Kongresswahl in Georgia:Republikaner in Sorge

Auch der US-Präsident selbst meldete sich im Wahlkampf zu Wort - für einen Entscheid auf dieser Ebene äußerst ungewöhnlich. Donald Trump warb in automatisierten Telefonbotschaften kurz vor der Wahl um Stimmen und verkündete am Wahltag über Twitter, dass der "superliberale" Demokrat ein "Desaster" für den Kongress sei - sehr schwach in der Verbrechensbekämpfung und bei illegaler Einwanderung, dafür stets bereit zu Steuererhöhungen.
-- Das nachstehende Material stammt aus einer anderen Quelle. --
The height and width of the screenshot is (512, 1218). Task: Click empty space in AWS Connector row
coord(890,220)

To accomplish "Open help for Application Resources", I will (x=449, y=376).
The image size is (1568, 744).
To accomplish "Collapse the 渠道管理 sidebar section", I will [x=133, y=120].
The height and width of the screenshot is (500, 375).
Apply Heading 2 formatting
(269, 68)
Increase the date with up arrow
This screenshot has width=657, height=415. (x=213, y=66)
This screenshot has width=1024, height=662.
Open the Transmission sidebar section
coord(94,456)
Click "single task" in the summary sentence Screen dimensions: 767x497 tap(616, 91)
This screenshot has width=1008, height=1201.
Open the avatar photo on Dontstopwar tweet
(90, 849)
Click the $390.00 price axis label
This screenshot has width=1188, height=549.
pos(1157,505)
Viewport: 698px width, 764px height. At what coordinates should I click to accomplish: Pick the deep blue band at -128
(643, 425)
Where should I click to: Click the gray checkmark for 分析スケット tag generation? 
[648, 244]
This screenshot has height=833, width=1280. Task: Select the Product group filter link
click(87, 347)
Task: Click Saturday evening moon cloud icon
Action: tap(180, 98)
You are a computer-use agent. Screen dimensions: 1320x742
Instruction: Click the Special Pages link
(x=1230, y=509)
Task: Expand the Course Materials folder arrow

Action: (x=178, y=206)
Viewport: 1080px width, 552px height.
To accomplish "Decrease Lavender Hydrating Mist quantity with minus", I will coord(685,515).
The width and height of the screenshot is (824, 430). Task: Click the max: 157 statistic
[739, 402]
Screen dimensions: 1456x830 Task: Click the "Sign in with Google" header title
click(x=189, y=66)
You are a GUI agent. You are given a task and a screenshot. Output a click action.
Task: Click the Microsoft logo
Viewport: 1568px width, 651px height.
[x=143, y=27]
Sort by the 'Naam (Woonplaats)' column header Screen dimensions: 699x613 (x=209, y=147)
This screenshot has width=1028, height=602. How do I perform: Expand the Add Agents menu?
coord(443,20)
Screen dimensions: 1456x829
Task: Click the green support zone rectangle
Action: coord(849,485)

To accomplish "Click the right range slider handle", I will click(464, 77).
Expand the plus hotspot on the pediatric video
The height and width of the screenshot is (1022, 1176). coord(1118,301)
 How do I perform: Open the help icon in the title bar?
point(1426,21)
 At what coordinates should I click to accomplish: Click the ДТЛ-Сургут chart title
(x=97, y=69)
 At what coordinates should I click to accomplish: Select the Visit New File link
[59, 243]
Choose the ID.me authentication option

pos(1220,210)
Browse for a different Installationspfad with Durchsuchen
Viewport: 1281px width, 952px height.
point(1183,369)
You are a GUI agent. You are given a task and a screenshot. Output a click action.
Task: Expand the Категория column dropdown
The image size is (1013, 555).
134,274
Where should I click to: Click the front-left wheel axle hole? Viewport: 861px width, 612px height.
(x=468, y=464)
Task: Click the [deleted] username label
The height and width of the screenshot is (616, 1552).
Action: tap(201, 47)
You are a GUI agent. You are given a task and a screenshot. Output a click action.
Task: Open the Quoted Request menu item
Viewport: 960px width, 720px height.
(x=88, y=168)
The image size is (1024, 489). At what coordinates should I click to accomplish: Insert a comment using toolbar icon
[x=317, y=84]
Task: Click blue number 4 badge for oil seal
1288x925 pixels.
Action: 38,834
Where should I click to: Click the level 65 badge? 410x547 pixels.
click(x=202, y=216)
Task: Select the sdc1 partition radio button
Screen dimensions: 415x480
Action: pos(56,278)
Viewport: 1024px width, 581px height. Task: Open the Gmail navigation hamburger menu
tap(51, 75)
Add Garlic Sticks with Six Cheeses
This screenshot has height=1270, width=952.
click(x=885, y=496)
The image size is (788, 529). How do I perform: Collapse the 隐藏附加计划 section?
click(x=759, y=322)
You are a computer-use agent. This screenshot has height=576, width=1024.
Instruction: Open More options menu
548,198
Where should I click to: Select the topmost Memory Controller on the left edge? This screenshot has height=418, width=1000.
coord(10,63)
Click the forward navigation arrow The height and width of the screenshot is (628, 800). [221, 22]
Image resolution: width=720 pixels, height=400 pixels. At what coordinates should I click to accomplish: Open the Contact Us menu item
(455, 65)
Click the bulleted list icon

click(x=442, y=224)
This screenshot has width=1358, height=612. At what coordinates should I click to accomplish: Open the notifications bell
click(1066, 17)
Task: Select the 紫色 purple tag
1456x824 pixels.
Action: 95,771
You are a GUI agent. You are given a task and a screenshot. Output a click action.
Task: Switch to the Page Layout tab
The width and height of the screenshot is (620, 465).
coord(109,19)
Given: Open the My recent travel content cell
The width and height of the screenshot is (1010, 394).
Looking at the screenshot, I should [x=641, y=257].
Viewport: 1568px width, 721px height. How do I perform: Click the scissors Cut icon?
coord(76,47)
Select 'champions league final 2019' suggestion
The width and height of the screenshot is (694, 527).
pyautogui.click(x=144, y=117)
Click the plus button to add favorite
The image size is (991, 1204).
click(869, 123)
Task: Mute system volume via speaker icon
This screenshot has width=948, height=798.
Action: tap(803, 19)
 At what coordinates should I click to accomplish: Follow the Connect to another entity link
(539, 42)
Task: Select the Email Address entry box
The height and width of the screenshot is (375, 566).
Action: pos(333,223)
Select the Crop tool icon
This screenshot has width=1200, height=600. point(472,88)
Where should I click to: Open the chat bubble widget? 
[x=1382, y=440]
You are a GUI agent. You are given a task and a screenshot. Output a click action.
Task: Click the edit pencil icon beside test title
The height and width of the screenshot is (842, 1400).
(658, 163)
Im Weißen Haus in Washington herrscht Medienberichten zufolge große Sorge, dass der Sieg Ossoffs schon früh in der Präsidentschaft Trumps einen heftigen Stimmungsumschwung signalisiert, der auch konservative Kerngebiete erreichen könnte. Vergangene Woche siegte der republikanische Kandidat Ron Estes bei einer Nachwahl in Kansas mit nur sieben Prozentpunkten Vorsprung - Trump hatte den Bezirk mit einem Polster von 27 Prozentpunkten gewonnen. Allerdings spielte in diesem Bundesstaat auch die gewachsene Unbeliebtheit des republikanischen Gouverneurs eine Rolle.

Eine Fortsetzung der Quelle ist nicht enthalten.